By Elias Groll, Foreign Policy magazine

If a report on Thursday, Feb. 21, in the Italian newspaper La Repubblica is to be believed, Pope Benedict XVI’s recent decision to resign just got a whole lot more interesting. The paper claims that around the time that Pope Benedict decided to step down, the pontiff learned of a faction of gay prelates in the Vatican who may have been exposed to blackmail by a group of male prostitutes in Rome. The revelations allegedly appeared in a 300-page report by three cardinals that the pope commissioned to investigate the release of internal documents by his butler, the so-called “Vatileaks” scandal. (A Vatican spokesman has refused to confirm or deny La Repubblica’s claims, and the internal Vatican report is reportedly stowed away in a papal safe for Pope Benedict’s successor to peruse.)
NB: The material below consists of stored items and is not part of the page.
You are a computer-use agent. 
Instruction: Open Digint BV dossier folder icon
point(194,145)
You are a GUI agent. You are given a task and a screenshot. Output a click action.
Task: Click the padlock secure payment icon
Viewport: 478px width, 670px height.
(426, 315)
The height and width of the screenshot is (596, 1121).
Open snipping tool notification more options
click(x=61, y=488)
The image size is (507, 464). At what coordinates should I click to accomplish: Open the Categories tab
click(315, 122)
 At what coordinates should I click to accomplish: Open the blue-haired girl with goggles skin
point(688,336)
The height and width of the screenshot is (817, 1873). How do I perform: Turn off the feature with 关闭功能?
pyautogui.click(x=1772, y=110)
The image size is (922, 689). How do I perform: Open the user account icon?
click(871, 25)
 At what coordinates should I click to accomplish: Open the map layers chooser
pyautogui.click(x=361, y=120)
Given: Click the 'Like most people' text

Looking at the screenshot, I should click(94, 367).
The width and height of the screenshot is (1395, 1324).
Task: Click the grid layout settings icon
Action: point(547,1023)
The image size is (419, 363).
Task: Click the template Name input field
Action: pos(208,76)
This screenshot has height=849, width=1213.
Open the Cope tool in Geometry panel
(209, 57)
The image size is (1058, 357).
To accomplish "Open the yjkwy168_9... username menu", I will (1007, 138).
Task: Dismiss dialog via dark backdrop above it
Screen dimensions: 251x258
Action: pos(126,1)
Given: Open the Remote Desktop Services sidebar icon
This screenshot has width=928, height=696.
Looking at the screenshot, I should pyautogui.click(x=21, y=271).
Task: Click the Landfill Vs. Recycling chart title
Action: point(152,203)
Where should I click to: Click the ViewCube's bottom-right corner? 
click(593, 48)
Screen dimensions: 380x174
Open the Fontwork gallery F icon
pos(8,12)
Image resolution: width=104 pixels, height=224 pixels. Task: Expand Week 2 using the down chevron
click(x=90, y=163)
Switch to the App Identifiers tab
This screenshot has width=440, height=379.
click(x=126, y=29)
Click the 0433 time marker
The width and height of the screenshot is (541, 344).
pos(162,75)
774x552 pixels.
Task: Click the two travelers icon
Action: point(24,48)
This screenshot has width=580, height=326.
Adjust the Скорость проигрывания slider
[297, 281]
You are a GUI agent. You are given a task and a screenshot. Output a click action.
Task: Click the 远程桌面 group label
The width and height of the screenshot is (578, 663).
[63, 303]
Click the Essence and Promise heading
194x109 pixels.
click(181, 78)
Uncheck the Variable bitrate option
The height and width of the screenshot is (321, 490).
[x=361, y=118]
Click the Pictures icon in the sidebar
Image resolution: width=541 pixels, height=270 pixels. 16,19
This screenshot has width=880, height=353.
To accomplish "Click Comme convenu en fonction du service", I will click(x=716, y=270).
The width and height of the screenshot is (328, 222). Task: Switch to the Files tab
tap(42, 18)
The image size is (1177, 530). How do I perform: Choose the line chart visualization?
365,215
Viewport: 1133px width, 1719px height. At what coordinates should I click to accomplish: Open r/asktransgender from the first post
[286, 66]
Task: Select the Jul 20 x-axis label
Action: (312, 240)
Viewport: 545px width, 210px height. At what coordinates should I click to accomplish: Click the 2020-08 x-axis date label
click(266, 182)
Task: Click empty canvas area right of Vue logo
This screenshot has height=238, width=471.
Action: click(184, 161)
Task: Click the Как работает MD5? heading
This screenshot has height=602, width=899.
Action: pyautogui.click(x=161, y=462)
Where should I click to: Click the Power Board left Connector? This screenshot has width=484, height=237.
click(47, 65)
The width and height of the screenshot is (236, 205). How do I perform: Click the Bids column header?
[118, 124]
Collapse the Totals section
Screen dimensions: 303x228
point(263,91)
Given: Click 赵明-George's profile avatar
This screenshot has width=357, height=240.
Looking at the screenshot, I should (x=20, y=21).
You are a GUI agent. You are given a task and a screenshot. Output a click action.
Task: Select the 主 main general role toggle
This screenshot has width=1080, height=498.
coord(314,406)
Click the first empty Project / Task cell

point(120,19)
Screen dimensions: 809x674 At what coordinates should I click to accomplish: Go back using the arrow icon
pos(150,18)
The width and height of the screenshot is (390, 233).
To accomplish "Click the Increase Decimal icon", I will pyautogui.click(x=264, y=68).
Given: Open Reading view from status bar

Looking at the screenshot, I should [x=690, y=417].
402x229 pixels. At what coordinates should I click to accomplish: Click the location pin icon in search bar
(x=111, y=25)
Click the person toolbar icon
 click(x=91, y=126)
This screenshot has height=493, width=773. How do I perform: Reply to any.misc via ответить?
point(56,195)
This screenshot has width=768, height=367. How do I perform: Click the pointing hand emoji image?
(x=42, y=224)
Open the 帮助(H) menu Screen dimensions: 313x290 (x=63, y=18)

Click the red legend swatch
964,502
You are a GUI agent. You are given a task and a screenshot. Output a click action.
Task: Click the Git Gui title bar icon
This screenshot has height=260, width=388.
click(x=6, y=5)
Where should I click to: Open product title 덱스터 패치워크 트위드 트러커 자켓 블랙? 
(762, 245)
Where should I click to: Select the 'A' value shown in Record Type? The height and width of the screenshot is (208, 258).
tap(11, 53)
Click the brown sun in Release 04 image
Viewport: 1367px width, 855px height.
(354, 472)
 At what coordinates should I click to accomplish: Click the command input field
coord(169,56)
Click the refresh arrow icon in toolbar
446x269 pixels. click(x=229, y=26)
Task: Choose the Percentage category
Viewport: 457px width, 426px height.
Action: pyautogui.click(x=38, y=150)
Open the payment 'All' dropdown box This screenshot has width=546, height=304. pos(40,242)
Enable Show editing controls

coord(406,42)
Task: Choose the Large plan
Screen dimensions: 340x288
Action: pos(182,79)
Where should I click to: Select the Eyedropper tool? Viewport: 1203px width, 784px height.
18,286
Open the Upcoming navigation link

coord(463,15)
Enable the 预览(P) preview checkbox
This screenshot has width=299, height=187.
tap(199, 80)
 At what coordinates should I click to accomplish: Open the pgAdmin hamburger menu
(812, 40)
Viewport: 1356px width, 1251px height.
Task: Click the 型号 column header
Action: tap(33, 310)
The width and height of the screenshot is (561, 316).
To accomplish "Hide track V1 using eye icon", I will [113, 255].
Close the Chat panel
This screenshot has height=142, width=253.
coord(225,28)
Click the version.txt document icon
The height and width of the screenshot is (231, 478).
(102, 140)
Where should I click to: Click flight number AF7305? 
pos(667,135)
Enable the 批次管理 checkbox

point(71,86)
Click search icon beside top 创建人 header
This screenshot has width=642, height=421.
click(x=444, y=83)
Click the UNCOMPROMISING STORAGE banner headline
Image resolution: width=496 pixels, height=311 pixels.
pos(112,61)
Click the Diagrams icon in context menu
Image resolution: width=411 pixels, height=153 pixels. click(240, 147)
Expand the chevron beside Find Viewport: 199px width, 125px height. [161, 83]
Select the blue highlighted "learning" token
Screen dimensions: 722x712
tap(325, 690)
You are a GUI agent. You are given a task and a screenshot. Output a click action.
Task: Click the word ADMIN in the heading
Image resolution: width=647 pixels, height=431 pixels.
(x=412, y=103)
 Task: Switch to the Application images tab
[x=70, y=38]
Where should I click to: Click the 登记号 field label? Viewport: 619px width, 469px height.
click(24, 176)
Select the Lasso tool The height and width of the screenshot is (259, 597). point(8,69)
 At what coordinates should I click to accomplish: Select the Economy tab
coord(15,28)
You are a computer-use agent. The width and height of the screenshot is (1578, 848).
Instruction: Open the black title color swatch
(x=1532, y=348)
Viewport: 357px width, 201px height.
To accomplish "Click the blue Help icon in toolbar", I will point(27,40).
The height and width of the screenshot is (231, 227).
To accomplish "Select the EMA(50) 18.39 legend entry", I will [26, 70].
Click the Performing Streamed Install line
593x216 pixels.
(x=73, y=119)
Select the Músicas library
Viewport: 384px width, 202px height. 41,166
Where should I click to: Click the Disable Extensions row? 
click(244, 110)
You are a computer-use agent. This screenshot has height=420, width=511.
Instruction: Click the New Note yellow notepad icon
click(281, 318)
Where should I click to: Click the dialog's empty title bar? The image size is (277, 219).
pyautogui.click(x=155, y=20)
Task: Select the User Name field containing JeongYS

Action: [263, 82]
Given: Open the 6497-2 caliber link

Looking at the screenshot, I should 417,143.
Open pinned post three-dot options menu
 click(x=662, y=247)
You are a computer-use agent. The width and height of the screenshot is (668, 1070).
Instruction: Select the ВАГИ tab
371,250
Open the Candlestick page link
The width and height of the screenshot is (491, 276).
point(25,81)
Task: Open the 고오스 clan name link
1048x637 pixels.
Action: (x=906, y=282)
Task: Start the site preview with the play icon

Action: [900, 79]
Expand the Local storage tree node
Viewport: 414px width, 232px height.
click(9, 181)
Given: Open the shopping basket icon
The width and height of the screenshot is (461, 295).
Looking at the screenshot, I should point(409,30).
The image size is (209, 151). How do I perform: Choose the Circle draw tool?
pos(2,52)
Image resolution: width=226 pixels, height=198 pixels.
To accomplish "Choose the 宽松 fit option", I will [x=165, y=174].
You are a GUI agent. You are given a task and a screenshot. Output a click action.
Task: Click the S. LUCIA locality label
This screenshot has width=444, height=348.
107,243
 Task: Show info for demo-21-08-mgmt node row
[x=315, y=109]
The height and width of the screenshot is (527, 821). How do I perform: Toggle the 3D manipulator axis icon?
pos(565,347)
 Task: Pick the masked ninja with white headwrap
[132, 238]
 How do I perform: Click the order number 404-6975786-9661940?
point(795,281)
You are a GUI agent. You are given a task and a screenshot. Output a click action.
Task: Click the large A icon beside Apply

Seen in the context of Pope Benedict’s career in the Catholic Church, it is difficult to understand why revelations of yet another sex scandal would push him to resign. For over a decade, he has served as the church’s point person for responding to allegations of abuse. From 1985 until his election to the papacy in 2005, Benedict served as the head of the Congregation for the Doctrine of the Faith, a powerful Vatican body charged with policing church doctrine. In 2001, Pope John Paul II transferred responsibility for dealing with the sex scandals enveloping the institution to then-Cardinal Joseph Ratzinger’s office. In that role, Ratzinger received tens of thousands of complaints alleging sexual abuse of children by Catholic priests. Those documents often went into lurid detail, and Ratzinger is said to have been deeply affected by the experience.

As a theologian and head of the Congregation for the Doctrine of the Faith, Benedict gained the not-so-flattering nickname “God’s Rottweiler” for his rigid interpretations of doctrine and his stringent enforcement of church rules. In practice, he has frequently displayed a preference — both as a pope and as a cardinal — for confronting predatory priests behind closed doors and protecting the church’s reputation at the expense of public accountability.